Brahms: Ein deutsches Requiem, neue Klavierfassung

Immer wieder findet man in den Konzertprogrammen den Hinweis, dass die Klavierfassung (zwei Klaviere zu vier Händen) von Brahms selbst sei. Das ist so nicht korrekt. Ich denke, dass das weniger aus Unwissenheit passiert, als aus Gründen der Werbewirksamkeit. Brahms hat den Klavierauszug für das Werk angefertigt; d.h. der Orchesterpart ist für einen Pianisten bzw. Korrepetitor spielbar gemacht worden. Meistens, damit man in den Chorproben das Orchester andeuten kann.

 

Daneben gibt es eine vierhändige Fassung (aber nur für ein Klavier) aus Brahms eigener Hand. Sie ist 1869 bei Rieter-Biedermann erschienen. Diese Fassung war aber eigentlich nie für eine Aufführung gedacht. Sie sollte es den Musikliebhabern ermöglichen, das Werk zu Hause am Klavier zu spielen und kennenzulernen, denn Tonspeichermedien waren noch lange nicht erfunden. Es war eine damals sehr übliche Praxis, die Kompositionen einer breiteren Öffentlichkeit zugänglich zu machen. Deshalb hat Brahms in dieser Fassung auch den Chorpart und die Solistenpartien in den Klaviersatz integriert. Sonst bekäme man als Hausmusikant und Musikliebhaber keinen kompletten Eindruck des Werkes.

 

Zum ersten Mal erklang das Requiem in der Klavierfassung 1871 in London. Daher lautet ihr Beiname auch "englische" oder "Londoner Fassung". Es handelte sich dabei aber sicher nicht um die oben erwähnte vierhändige Fassung, denn das Mitspielen der Solopartien, oder der A-Cappella-Stellen des Chores, wäre unsinnig. So kann man davon ausgehen, dass die Pianisten den Klavierpart entsprechend modifizert hatten.

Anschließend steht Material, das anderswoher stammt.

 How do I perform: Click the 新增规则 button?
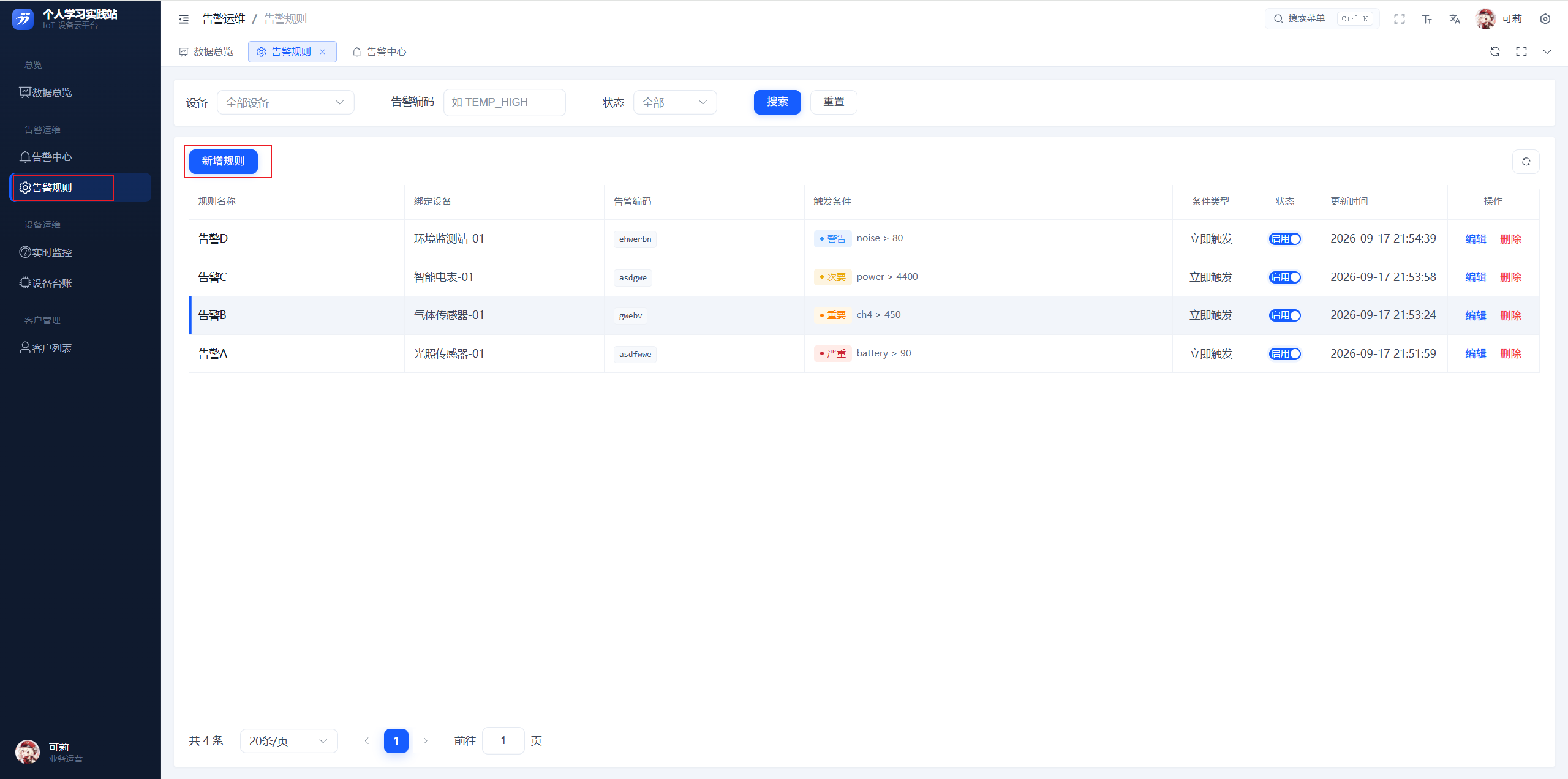pyautogui.click(x=224, y=161)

Die heutzutage gängigen Klavierfassungen sind entweder für zwei Klaviere oder für zwei Klaviere und Pauke bearbeitet. Beide Versionen sind nicht von Brahms eigener Hand.

 

Warum aber nun eine neue Klavierbearbeitung?

 

Ich habe selbst vor einigen Jahren als Pianist bei einer Aufführung der Fassung für zwei Klaviere mitgewirkt. Beim Einstudieren haben wir festgestellt, dass in den mir bekannten Bearbeitungen zahlreiche Chor- und Solistenstellen weiterhin vom Klavier mitgespielt werden. Wenn man nun einfach diese Stellen weglässt, ist der Klaviersatz eine zum Teil sehr unbefriedigende dünne künstliche Version.

Nachdem ich damals etwas provisorisch mit Bleistift und Überklebezettel den Klavierpart umgeändert hatte, habe ich mir diesmal die Mühe gemacht, eine komplett neue Version zu erstellen. Dabei habe ich versucht möglichst genau den Orchesterpart auf die beiden Klaviere zu übertragen, aber trotzdem eine für das Klavier gut spielbare Version herzustellen. Sie ist sicher technisch anspruchsvoller, als die bisherigen Bearbeitungen. Allerdings ist es immer einfacher hier und da etwas wegzulassen, als Fehlendes mühsam aus der Partitur zu ergänzen.

Erstmals gibt es neben der Klavierstimme auch eine vollständige Partitur!